Les Girondins eux-mêmes eurent à cette époque de mystérieuses intelligences avec la cour. Mais si le patriotisme et l’ambition des hommes de ce parti se prêtèrent à ces relations, aucune vénalité ne les corrompit. Guadet, le plus redouté de ces orateurs par la cour, reçut des propositions et les repoussa avec indignation. Le sentiment désintéressé de l’antique vertu républicaine élevait le cœur de ces jeunes hommes au-dessus de ces viles tentations. On pouvait les séduire par la gloire, par la compassion, jamais par l’or.
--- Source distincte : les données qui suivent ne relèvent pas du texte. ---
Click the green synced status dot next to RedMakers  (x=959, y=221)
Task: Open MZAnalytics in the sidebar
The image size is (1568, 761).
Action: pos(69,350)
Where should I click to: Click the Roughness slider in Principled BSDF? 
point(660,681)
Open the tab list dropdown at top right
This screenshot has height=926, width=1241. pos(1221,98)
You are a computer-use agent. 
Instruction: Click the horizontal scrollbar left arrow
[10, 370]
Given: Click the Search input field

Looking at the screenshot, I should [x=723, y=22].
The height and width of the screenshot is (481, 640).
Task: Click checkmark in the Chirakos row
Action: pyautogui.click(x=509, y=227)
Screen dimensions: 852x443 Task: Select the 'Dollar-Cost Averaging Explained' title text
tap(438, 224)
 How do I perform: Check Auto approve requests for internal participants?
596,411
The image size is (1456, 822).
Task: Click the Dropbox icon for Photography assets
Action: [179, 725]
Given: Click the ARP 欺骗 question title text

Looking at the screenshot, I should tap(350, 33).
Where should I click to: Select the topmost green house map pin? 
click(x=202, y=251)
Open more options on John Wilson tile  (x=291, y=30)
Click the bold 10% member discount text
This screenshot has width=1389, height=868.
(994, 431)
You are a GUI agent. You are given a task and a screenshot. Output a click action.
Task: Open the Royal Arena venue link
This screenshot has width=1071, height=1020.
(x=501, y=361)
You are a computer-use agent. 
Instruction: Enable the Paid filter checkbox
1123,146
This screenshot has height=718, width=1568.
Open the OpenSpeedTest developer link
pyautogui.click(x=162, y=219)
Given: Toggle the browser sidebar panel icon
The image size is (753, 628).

Guadet à vingt ans était déjà orateur politique. Son opposition mordante lui avait fait refuser longtemps le titre d’avocat au parlement de Bordeaux. Plus tard sa parole l’y rendit célèbre. Sa célébrité le désigna au parti populaire. L’élection l’arracha à la vie privée et à l’amour d’une jeune femme qu’il venait d’épouser. Le mouvement politique l’entraîna à la tribune nationale. Moins splendide que celle de Vergniaud, sa parole frappait des coups également terribles. Aussi honnête, mais plus âpre, on l’admirait moins, on le craignait plus. Le roi, qui connaissait l’ascendant de Guadet, désira se l’attacher par la confiance, cette séduction des cœurs généreux. Les Girondins flottaient encore entre la monarchie constitutionnelle et la république. Dévoués à la démocratie, ils étaient prêts à la servir sous la forme qui leur assurerait le plus vite sa direction.